DISCLAIMER: “Warming up the cache” causes the data to be pulled into the cache and memory and we measure not the real response time that the program operator would have, but the spherical time in vacuum for returning data from the cache and processing them in sqlite / python / C # . It is not scientific, not professional and useless for anything else other than this article. Do not do this in real life!

Unfortunately, tests for QUERY are not very indicative of half of the programs, because the output to the screen is often several times longer than the query itself. In the case of the Nomad1 program, the output can take hundreds of milliseconds due to the very slow formatting in Bash, while the query is executed in milliseconds. In the Karl program, a measurement error is generally made: the time taken to complete an internal query for QUERY without displaying on the screen is considered.
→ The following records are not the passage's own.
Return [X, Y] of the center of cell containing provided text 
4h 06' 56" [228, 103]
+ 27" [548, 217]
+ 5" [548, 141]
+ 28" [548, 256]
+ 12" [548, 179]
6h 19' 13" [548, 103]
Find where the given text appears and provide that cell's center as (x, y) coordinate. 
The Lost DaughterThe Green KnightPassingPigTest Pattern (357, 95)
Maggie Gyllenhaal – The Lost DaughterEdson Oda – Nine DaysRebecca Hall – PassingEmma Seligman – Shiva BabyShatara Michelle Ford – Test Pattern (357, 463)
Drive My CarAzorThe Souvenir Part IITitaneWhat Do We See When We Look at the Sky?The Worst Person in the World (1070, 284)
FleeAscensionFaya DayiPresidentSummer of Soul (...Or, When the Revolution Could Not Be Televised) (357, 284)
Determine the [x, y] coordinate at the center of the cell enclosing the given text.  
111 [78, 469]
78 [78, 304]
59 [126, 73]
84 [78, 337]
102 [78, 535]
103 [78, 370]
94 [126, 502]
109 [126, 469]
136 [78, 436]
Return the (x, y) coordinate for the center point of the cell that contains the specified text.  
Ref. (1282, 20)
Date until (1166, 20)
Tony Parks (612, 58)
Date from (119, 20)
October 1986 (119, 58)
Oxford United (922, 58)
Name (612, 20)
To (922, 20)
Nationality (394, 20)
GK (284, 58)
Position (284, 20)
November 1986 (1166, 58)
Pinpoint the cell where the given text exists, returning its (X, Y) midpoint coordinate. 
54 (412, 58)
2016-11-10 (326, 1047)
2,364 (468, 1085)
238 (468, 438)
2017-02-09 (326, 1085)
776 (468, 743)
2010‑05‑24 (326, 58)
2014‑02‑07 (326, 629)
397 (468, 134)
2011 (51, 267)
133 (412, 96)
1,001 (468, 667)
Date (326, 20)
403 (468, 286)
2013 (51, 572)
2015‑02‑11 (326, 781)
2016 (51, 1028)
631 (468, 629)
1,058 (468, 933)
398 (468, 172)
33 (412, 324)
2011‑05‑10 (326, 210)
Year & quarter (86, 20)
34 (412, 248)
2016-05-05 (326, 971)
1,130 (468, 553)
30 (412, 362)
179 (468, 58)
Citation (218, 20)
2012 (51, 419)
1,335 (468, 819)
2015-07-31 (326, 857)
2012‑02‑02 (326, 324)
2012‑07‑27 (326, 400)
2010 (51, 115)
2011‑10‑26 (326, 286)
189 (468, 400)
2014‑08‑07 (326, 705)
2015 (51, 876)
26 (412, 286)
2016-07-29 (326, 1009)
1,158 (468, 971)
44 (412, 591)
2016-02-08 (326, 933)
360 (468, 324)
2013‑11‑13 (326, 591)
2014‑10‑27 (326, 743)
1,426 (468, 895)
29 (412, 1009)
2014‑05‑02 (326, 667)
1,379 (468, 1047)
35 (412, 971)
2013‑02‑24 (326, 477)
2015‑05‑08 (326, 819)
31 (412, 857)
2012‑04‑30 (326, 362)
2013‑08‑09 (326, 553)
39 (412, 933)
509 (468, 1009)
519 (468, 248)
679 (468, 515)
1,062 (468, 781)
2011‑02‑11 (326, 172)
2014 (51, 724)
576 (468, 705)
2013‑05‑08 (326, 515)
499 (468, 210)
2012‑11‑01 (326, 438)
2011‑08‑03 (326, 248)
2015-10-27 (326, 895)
In my understanding, “command execution time” is the time between entering a command and obtaining a result, therefore, the program described the penalties described below.

It is noteworthy that Karl and Alex, without saying a word, wrote programs in python 2.7, using SQLite, in an interactive mode (first the data is loaded, then the commands are received). Nomad1 is written in pure bash as a set of CLI scripts and also uses SQLite.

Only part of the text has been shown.